--- BEGIN RECORDS PROVIDED ---

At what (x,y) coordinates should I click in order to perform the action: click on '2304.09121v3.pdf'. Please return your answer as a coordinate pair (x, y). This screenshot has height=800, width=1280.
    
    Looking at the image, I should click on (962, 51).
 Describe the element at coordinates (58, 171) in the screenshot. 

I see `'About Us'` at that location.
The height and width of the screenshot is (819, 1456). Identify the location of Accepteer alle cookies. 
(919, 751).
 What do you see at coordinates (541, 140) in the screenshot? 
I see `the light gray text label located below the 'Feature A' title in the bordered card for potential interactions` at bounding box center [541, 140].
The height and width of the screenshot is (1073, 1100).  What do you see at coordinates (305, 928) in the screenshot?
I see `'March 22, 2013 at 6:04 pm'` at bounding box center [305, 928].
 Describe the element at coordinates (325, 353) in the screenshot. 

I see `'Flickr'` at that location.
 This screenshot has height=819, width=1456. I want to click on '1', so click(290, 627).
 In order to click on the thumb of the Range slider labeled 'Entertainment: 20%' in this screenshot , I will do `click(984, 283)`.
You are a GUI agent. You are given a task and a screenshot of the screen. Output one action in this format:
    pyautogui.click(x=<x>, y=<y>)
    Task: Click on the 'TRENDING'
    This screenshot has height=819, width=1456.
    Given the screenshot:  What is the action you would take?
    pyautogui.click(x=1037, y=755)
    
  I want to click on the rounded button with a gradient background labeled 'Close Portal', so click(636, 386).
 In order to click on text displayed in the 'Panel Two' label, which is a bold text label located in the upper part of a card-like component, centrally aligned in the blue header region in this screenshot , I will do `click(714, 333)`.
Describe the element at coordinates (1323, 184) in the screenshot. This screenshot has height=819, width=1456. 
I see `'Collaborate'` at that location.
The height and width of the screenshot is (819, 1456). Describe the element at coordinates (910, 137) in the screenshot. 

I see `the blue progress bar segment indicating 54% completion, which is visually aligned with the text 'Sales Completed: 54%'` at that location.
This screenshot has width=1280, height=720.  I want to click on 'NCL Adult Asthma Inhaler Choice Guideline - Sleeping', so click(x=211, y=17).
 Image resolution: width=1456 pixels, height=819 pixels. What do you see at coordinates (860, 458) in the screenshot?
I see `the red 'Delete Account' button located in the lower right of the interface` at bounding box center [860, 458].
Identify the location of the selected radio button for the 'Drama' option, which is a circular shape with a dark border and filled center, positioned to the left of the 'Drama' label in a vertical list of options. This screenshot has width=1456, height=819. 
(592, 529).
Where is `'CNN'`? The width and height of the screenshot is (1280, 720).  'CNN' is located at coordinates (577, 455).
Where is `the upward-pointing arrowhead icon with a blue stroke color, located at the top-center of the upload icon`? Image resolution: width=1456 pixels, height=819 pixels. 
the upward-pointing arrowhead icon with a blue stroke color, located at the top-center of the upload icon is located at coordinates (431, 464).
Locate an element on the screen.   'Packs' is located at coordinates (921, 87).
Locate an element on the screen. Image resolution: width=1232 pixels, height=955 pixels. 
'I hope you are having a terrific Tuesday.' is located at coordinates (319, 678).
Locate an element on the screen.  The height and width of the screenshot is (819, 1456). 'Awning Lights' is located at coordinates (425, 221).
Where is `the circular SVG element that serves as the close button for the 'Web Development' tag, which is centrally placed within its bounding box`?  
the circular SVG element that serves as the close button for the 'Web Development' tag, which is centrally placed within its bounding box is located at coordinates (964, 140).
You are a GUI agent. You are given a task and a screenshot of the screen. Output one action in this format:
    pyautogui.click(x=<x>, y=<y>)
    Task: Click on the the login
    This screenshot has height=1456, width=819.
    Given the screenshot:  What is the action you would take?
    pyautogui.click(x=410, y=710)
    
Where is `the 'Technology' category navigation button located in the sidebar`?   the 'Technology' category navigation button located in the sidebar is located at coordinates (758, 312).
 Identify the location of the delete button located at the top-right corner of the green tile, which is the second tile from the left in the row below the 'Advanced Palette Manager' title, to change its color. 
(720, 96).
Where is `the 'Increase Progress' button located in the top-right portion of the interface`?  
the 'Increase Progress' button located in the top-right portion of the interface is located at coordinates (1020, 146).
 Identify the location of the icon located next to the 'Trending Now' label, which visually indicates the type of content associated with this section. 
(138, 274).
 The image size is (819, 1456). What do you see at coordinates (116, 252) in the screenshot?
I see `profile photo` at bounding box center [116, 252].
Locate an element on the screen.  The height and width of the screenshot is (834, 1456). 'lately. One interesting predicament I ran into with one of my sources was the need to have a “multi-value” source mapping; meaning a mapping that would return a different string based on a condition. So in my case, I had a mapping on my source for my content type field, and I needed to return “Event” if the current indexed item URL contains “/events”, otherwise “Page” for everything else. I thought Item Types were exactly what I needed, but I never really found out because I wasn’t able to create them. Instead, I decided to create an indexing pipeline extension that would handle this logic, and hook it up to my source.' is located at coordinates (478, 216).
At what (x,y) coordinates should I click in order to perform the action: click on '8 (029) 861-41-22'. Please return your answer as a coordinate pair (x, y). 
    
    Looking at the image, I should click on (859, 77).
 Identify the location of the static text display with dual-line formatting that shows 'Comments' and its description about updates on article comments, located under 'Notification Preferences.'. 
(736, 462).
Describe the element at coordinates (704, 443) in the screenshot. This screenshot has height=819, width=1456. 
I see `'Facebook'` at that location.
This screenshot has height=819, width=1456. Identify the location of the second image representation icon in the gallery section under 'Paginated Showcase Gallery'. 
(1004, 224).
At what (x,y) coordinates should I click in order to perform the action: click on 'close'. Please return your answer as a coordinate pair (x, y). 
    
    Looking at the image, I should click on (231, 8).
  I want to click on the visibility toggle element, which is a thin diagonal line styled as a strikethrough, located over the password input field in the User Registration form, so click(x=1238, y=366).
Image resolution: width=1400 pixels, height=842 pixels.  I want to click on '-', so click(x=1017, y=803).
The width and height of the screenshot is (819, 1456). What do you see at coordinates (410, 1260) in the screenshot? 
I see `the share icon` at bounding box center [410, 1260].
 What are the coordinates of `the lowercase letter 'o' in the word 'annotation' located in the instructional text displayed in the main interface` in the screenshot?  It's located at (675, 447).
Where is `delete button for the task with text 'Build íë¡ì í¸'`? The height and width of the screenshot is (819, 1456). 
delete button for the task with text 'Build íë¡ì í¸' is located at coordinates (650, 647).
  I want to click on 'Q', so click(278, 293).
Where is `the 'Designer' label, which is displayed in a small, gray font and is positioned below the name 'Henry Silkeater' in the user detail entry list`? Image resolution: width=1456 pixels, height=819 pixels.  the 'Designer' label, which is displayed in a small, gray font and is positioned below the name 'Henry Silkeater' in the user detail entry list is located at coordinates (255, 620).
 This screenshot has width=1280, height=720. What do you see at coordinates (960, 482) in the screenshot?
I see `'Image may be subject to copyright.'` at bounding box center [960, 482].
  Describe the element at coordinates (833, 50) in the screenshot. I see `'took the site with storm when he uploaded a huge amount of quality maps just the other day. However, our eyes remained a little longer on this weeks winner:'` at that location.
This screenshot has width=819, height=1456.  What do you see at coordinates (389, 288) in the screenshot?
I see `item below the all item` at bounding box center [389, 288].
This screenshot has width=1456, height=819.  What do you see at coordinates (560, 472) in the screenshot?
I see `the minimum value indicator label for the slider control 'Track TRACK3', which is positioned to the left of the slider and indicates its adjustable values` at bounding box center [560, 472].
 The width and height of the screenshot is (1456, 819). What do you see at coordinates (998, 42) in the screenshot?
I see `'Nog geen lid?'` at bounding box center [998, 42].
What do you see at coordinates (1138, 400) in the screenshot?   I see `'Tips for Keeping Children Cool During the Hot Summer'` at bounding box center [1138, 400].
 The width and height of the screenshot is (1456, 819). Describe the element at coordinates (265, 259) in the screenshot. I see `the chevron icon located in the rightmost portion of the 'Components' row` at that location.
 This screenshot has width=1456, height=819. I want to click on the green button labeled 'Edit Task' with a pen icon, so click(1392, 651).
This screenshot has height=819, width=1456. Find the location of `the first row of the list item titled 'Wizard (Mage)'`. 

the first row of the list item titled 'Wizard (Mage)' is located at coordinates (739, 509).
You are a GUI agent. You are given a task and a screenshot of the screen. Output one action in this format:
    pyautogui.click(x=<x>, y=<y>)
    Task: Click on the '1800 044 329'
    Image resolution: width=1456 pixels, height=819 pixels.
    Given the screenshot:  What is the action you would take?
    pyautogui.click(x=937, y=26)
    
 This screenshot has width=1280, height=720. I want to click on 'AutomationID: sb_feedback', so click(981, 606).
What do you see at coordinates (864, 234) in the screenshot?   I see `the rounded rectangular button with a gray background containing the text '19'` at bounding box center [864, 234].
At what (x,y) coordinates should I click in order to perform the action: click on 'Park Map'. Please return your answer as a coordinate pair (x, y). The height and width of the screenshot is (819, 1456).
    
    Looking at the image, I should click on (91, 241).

--- END RECORDS PROVIDED ---

▶ PROBLEM STATEMENT
Please reproduce word for word the lines starting with the one that contains "The width and height of the screenshot is (819, 1456)." and going on through the one that contains "I want to click on 'Q', so click(278, 293).", including both of those lines.

▶ EXERCISE RESULT
The width and height of the screenshot is (819, 1456). What do you see at coordinates (410, 1260) in the screenshot? 
I see `the share icon` at bounding box center [410, 1260].
 What are the coordinates of `the lowercase letter 'o' in the word 'annotation' located in the instructional text displayed in the main interface` in the screenshot?  It's located at (675, 447).
Where is `delete button for the task with text 'Build íë¡ì í¸'`? The height and width of the screenshot is (819, 1456). 
delete button for the task with text 'Build íë¡ì í¸' is located at coordinates (650, 647).
  I want to click on 'Q', so click(278, 293).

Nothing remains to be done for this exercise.